Records provided:
########

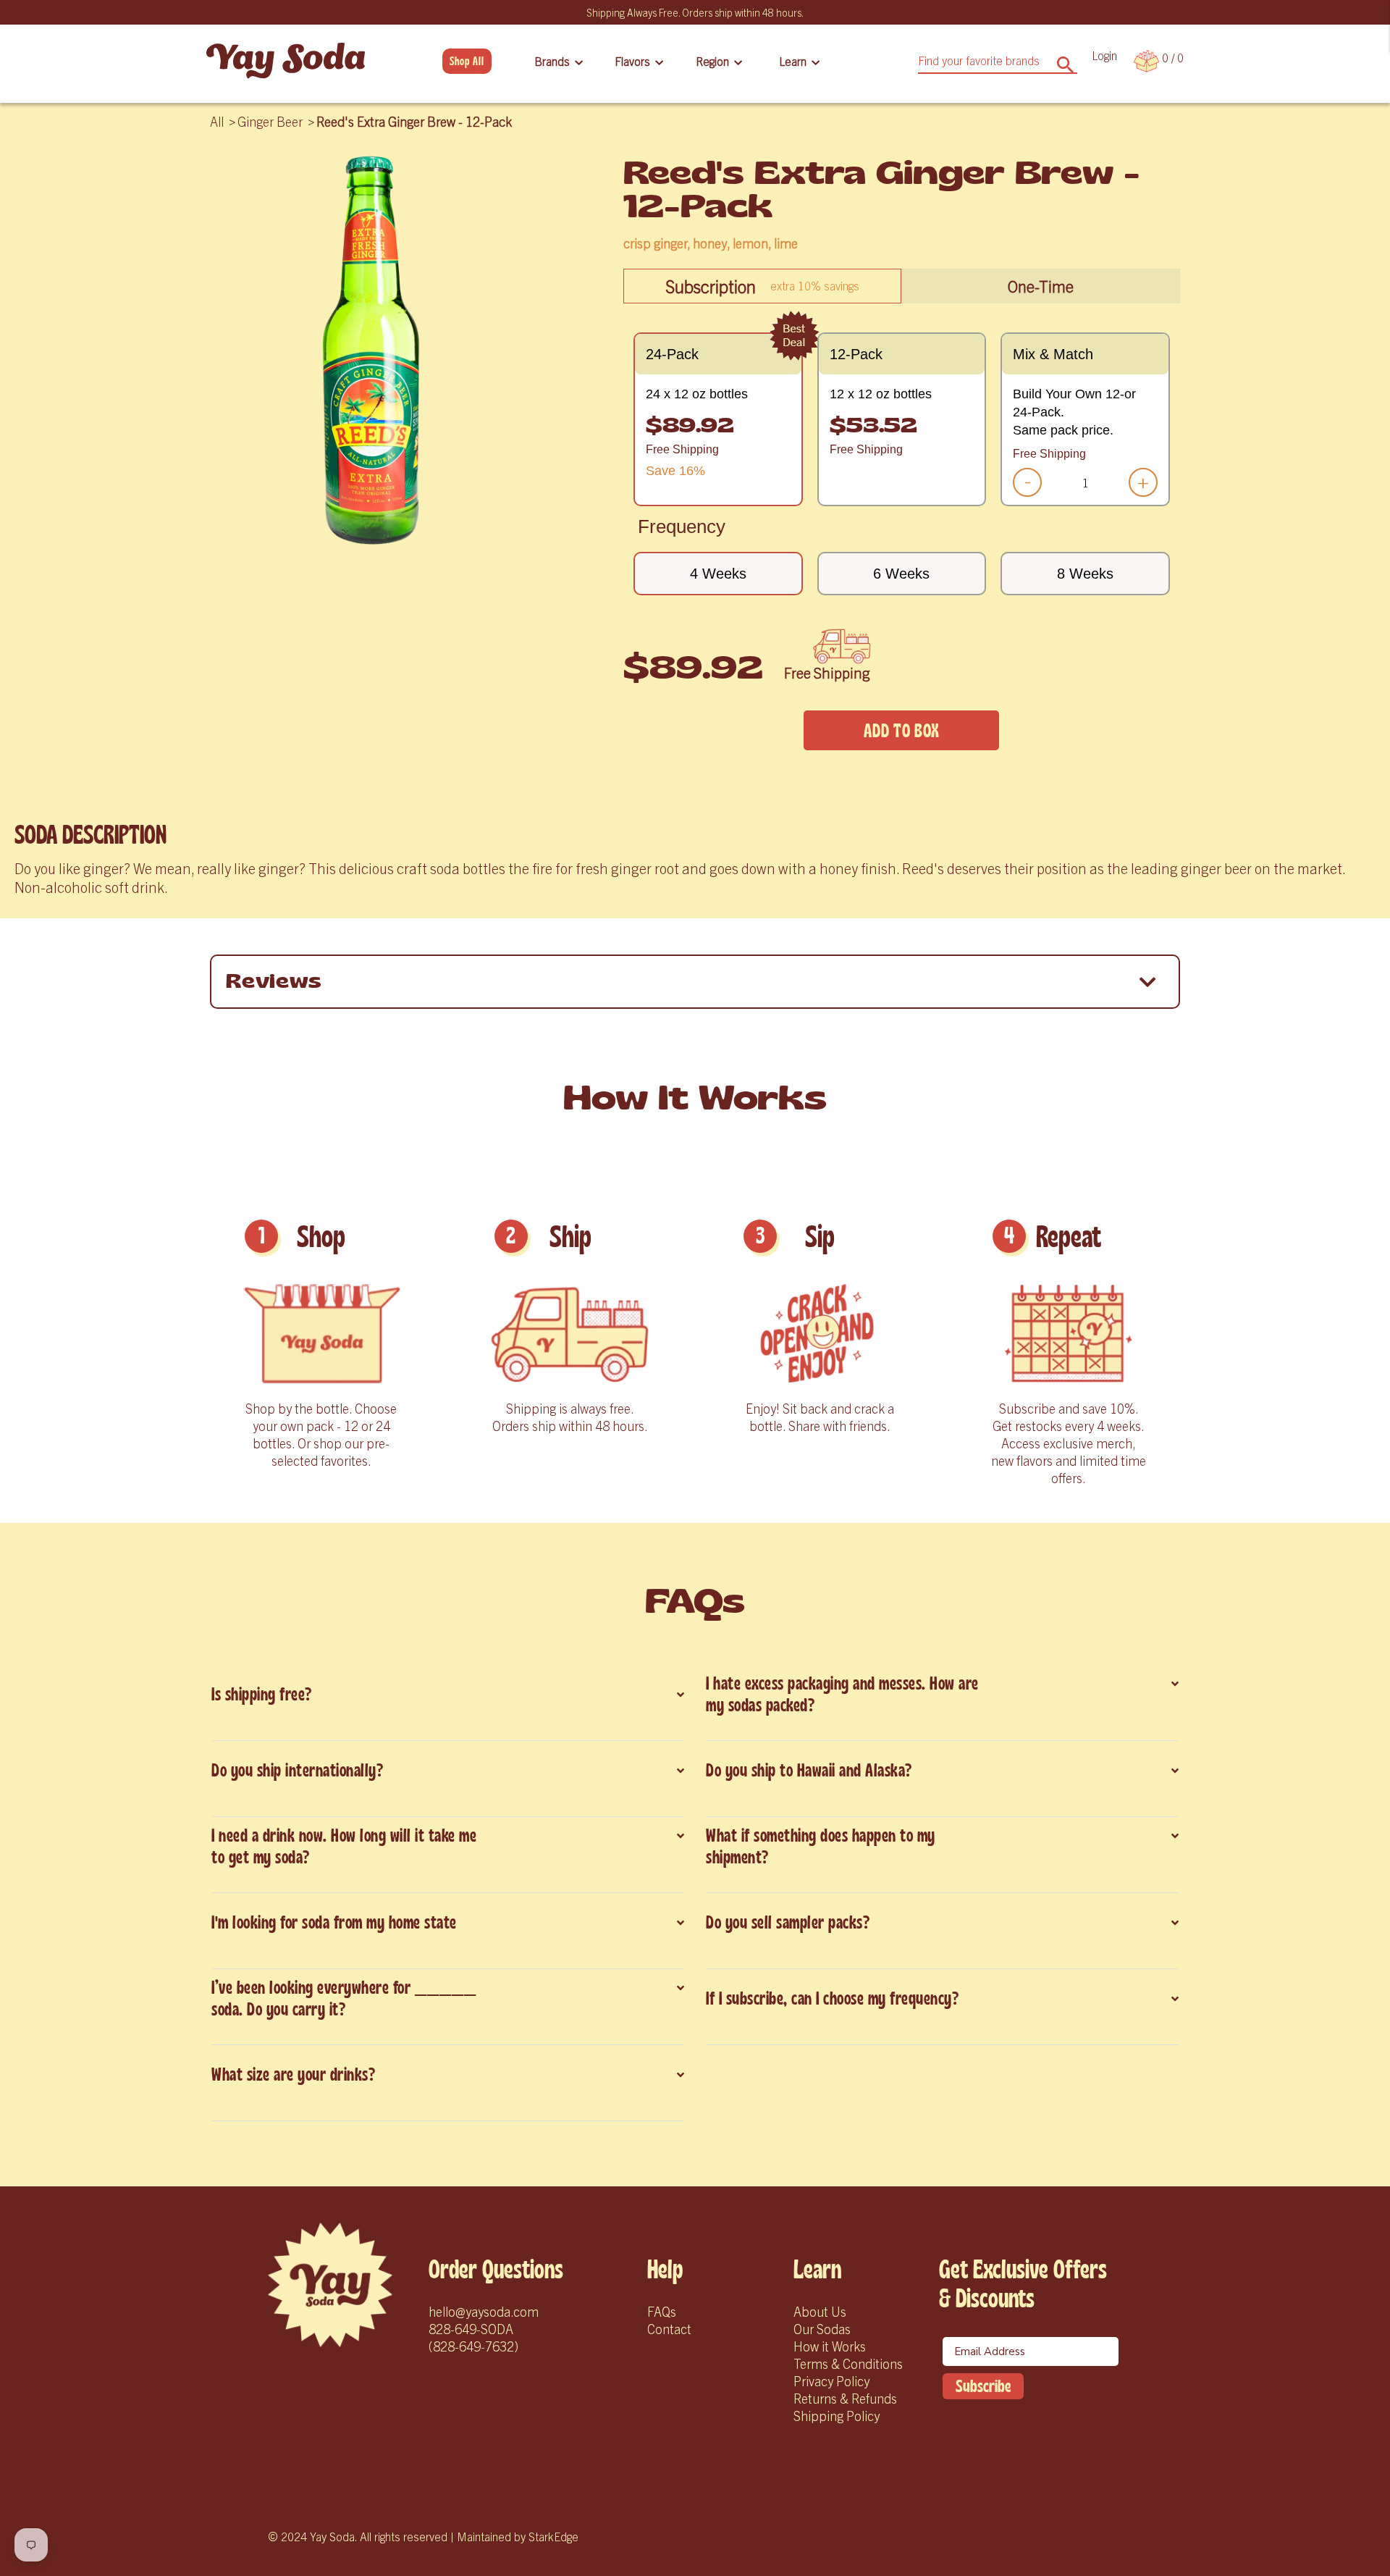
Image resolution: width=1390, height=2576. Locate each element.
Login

########

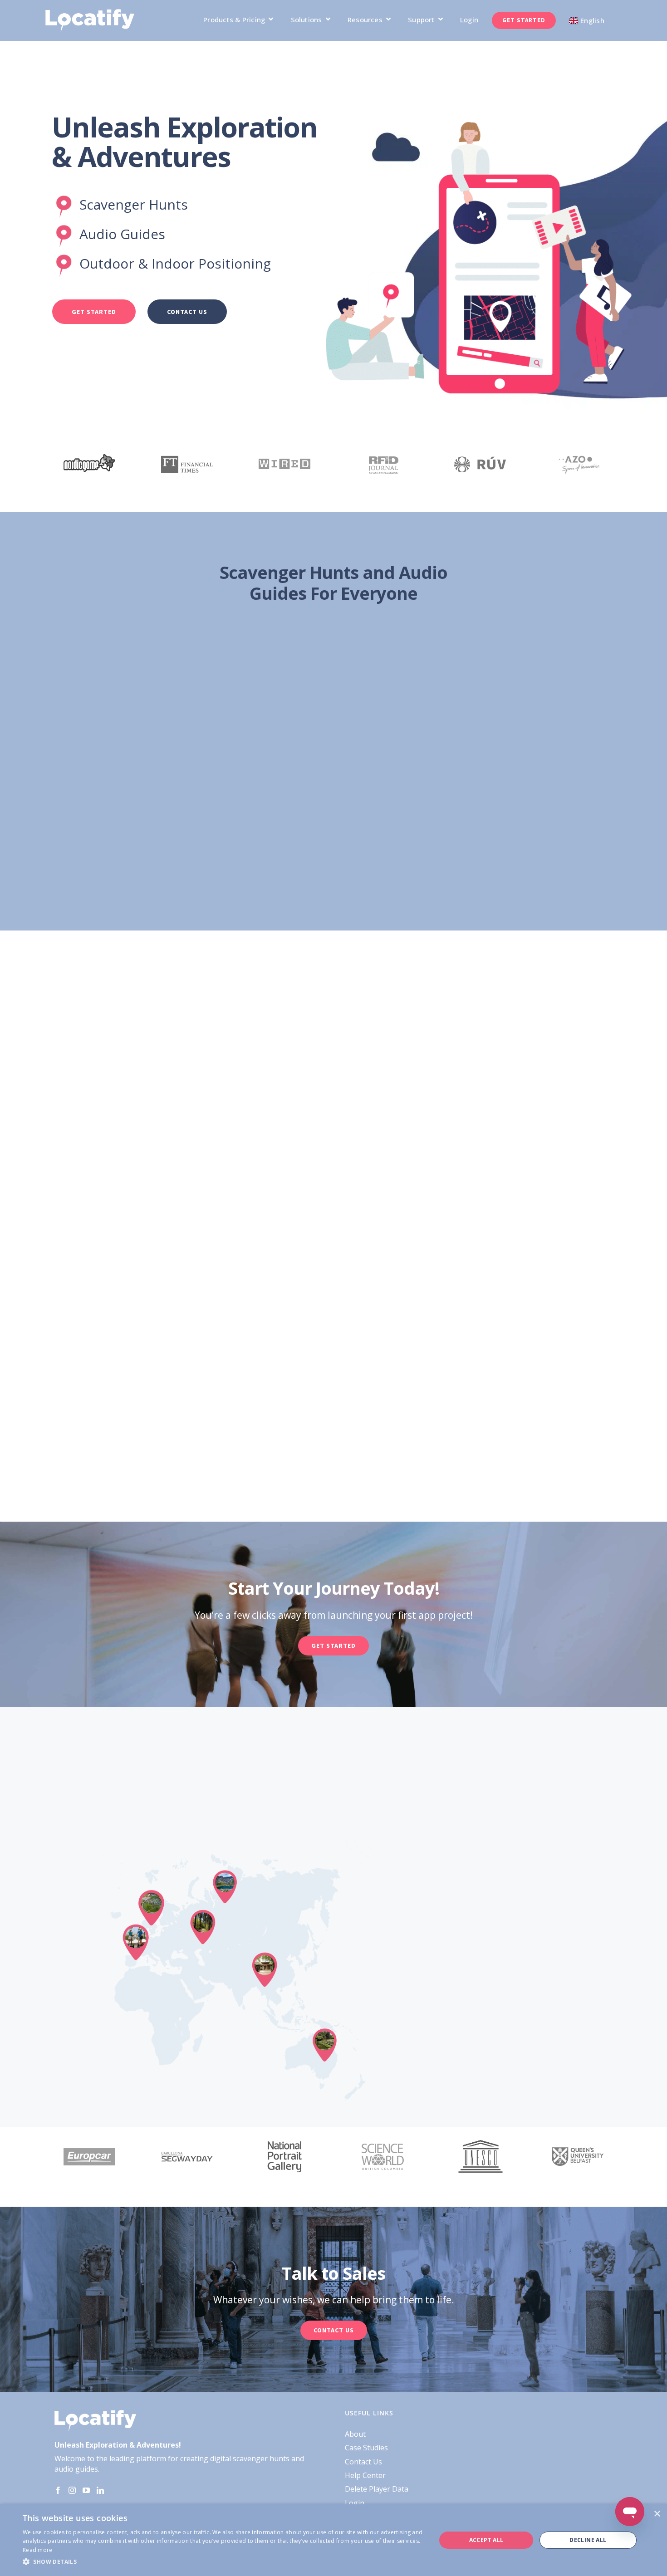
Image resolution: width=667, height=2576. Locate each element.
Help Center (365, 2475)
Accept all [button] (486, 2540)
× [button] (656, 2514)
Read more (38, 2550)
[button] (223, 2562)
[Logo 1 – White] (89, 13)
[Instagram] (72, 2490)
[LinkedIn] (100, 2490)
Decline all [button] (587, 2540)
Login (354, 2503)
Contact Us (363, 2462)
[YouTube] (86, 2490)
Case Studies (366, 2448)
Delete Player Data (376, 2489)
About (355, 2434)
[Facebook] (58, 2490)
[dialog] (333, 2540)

########

Task prompt:
Your answer should be the lines above, from the line containing "[button] (223, 2562)" up to and including the line containing "[dialog] (333, 2540)", reproduced exactly and with nothing else.

Finished task:
[button] (223, 2562)
[Logo 1 – White] (89, 13)
[Instagram] (72, 2490)
[LinkedIn] (100, 2490)
Decline all [button] (587, 2540)
Login (354, 2503)
Contact Us (363, 2462)
[YouTube] (86, 2490)
Case Studies (366, 2448)
Delete Player Data (376, 2489)
About (355, 2434)
[Facebook] (58, 2490)
[dialog] (333, 2540)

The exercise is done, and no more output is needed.